Set tasks ::
(a) Answer each question using the analysis of Peele's film:
(i) What does Chris ask Georgiana after stepping away from the party?
(ii) Which two characters need Chris's intervention to break through from the sunken place?
(iii) What does Chris stuff his ears with to escape Missy's hypnosis?
(b) Reproduce the analysis of Peele's film word for word between "There are, however, moments" and "the Armitage family.", inclusive.
(c) Carry on the analysis of Peele's film, beginning after its final sentence.

Document section ::
There are, however, moments of rupture in which Georgiana, Walter, and Andre are able to assume control over their bodies. In one of the most poignant scenes of the film, Chris steps away from the party and asks Georgiana if she is bothered by being around so many white people. She emphatically and repeatedly replies “no” while smiling, but her smile is forced, and a tear drops from her eye. Unlike Andre and Walter, who require intervention from Chris in order to break through from the sunken place, Georgiana is able to penetrate the sunken place on her own. This opens up questions that go unexplored in the film, including the extent to which gender plays a role in the characters’ abuse at the hands of the Armitage family.

Bodies and minds are violently separated in Peele’s film. Chris ultimately manages to free himself from the Armitages, escaping the power of Missy’s hypnosis by stuffing his ears with the cotton of the chair into which he’s been strapped. Pointedly, it is Chris’s quick thinking about how to protect his body from Missy’s hypnosis that saves Chris from being possessed. This scene seems to reify the over-valuation of the mind over the body and suggests that Chris’s mind is somehow safeguarded from the effects of racism.

Given records ::
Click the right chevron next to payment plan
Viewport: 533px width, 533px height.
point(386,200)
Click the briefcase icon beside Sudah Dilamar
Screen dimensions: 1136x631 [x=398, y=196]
...
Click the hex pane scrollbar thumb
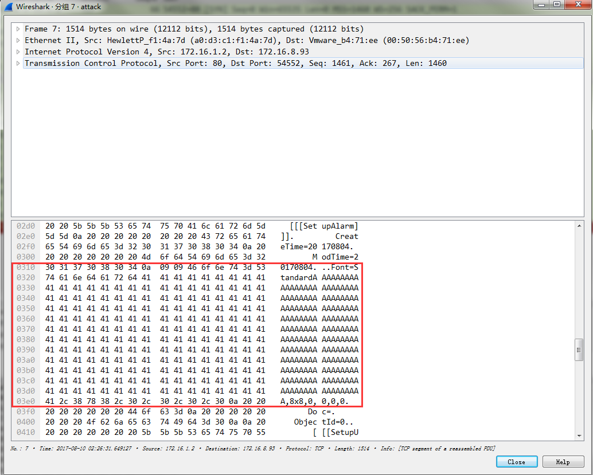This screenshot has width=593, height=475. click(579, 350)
...
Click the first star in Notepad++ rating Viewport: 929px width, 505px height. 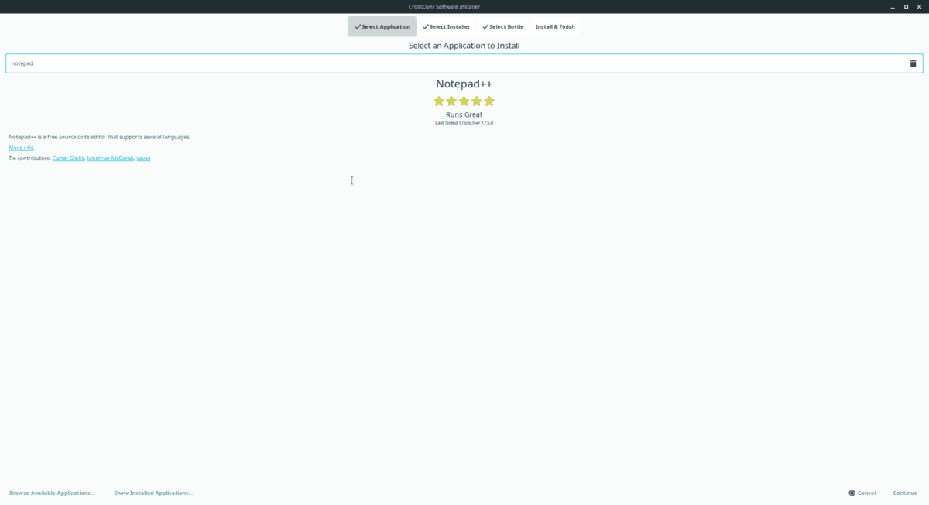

Task-by-task answers ::
(a)
(i) He asks whether she is bothered by being around so many white people.
(ii) Andre and Walter.
(iii) The cotton of the chair into which he's been strapped.

(b)
There are, however, moments of rupture in which Georgiana, Walter, and Andre are able to assume control over their bodies. In one of the most poignant scenes of the film, Chris steps away from the party and asks Georgiana if she is bothered by being around so many white people. She emphatically and repeatedly replies “no” while smiling, but her smile is forced, and a tear drops from her eye. Unlike Andre and Walter, who require intervention from Chris in order to break through from the sunken place, Georgiana is able to penetrate the sunken place on her own. This opens up questions that go unexplored in the film, including the extent to which gender plays a role in the characters’ abuse at the hands of the Armitage family.

(c)
Peele actualizes microaggressions, racism, and white supremacy in Get Out, and in the process forces the white viewer to confront the horrific reality of millions of Americans. Yet, Chris’s escape at the end of the film, and the moments of surfacing by the real “selves” of Georgiana, Andre, and Walter, suggest that the sunken place is not a permanent state of being. Agency exists within and can be transmitted through community-oriented interaction.